All of these drivers influence health, but they do so in different ways and are often outside the control of individuals and communities.

Concerns about healthcare include the quality and equity of access. Picture: Getty Images

The seven practices set out in the model are important for understanding the different ways that corporations can influence health. These practices can be health-promoting or health-harming.

Below, we highlight some recent harmful examples from the Australian context.

1. Political practices, for example, the alcohol industry’s lobbying to block warning labels on their products.

2. Marketing practices, for example, the vaping industry’s use of flavours and colourful imagery to appeal to young people.

3. Scientific practices, for example, the fossil fuel industry is funding research to confuse the evidence on climate change.

4. Financial practices, for example how PwC leaked confidential government information to companies to help them avoid paying their fair share of taxes to the Australian government.

5. Employment practices, for example, a report finding that the gig economy entrenches gender inequality.

6. Supply chain practices, for example, Rio Tinto’s destruction of the sacred First Nations land at Juukan Gorge.

7. Reputational practices – that is, companies routinely engaging in public relations to distract from the above activities.

Figure 2. Framework to differentiate between commercial actors and a set of guiding questions to apply the framework.

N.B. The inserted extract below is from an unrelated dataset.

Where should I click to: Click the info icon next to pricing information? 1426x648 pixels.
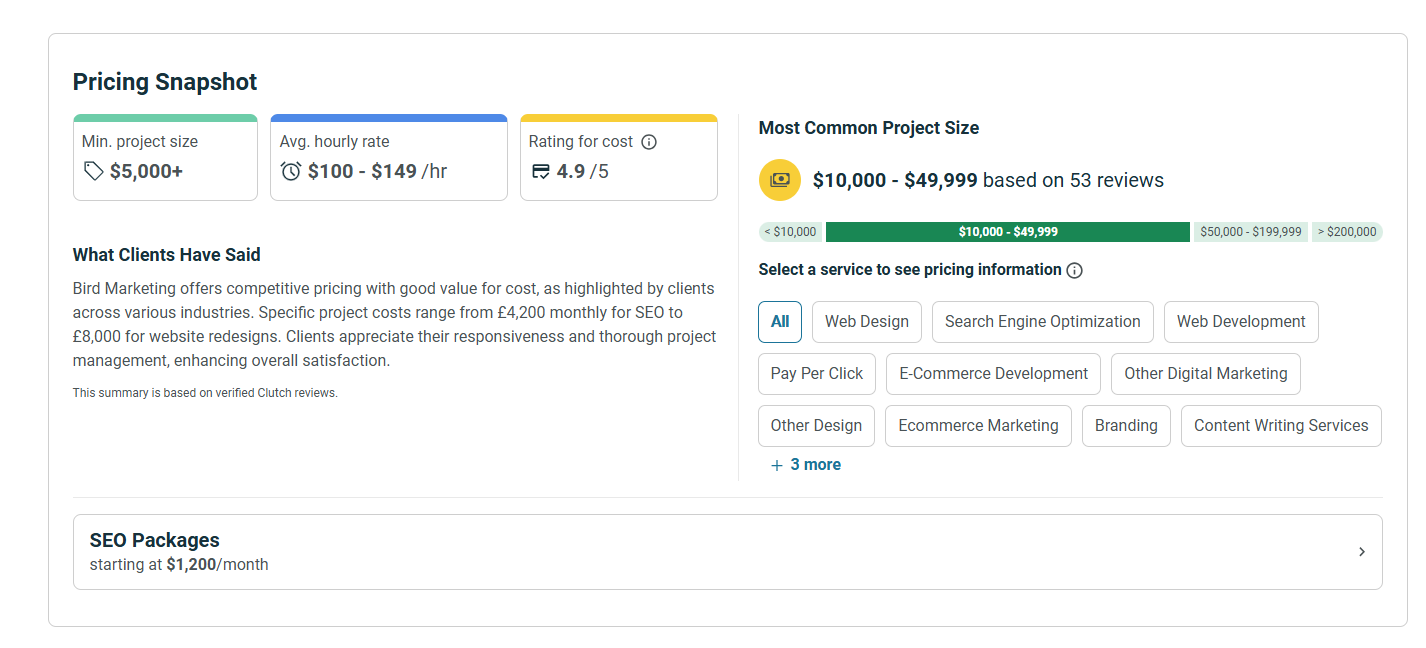click(1075, 270)
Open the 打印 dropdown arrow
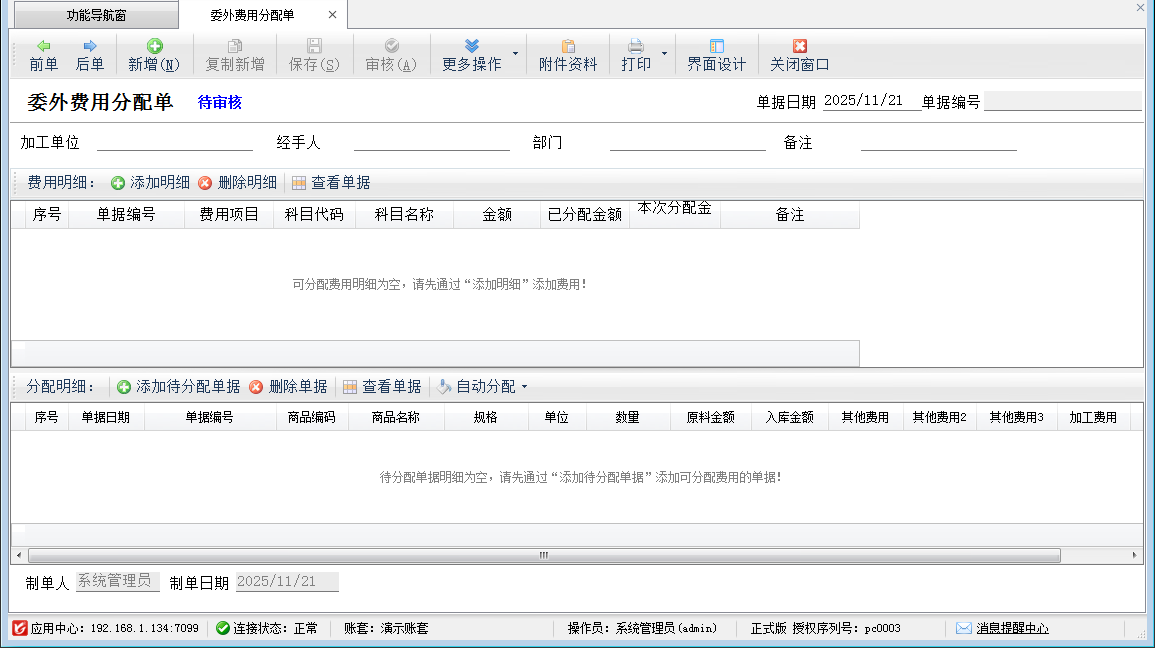Viewport: 1155px width, 648px height. (x=664, y=53)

Graphic: The Lancet

The series also recognises that not all commercial actors are the same.

Much of the private sector overlaps with parts of the public sector (for example, state-owned enterprises) as well as the charitable or ‘third’ sector (for example, corporate foundations like the Bill and Melinda Gates Foundation, or so-called social enterprises that claim to put people before profits).

Commercial actors also differ in what they make and sell.

While much of the public health literature has focused on harmful products – often tobacco, alcohol, gambling and ultra-processed foods – commercial actors provide a vast range of goods and services, including education, health care, transportation, technology, utilities and renewable energy.

While we may want to decrease the production of tobacco, our concerns about healthcare are more around the quality and equity of access.

Commercial actors vary in size and resources.

While some have revenues rivalling national governments, most enterprises are much smaller. These resources determine the potential scale of health impacts.

Being able to differentiate between commercial actors is important for decision-making about engagement. It’s important for policymakers, investors and others to understand the potential risks and benefits of engagement and to avoid conflicts of interest where possible.

We developed a framework to differentiate between commercial actors and a set of guiding questions to apply the framework. These questions may include how a commercial entity is funded and whether it produces products that are known risk factors for health, like tobacco.

The Global Health Score aims to evaluate the health impacts of businesses to inform financial markets. Picture: Getty Images

Finally, the series set out a vision for a world in which the interests of the public come before profits.

This requires actions from many stakeholders, including governments and international organisations, civil society, researchers, health actors as well as the commercial sector.

The Global Health Score is one example of how we might leverage the power of commercial actors to change business practices.

The GHS aims to systematically evaluate the health impacts of businesses to inform financial markets (including ASX, S&P 500) and guide investment decisions.

In writing this series, we and our co-authors seek to create the groundwork for future research and advocacy on CDoH. We look forward to robust conversations and debate, and to working with allies to redress power imbalances and enhance global health.

The Lancet series on the Commercial Determinants of Health was developed by 33 authors, spanning 15 countries and 6 continents, and was supported by the Victorian Health Promotion Foundation , the University of Bath, the SPECTRUM Research Consortium, the Australian National University and the University of Melbourne.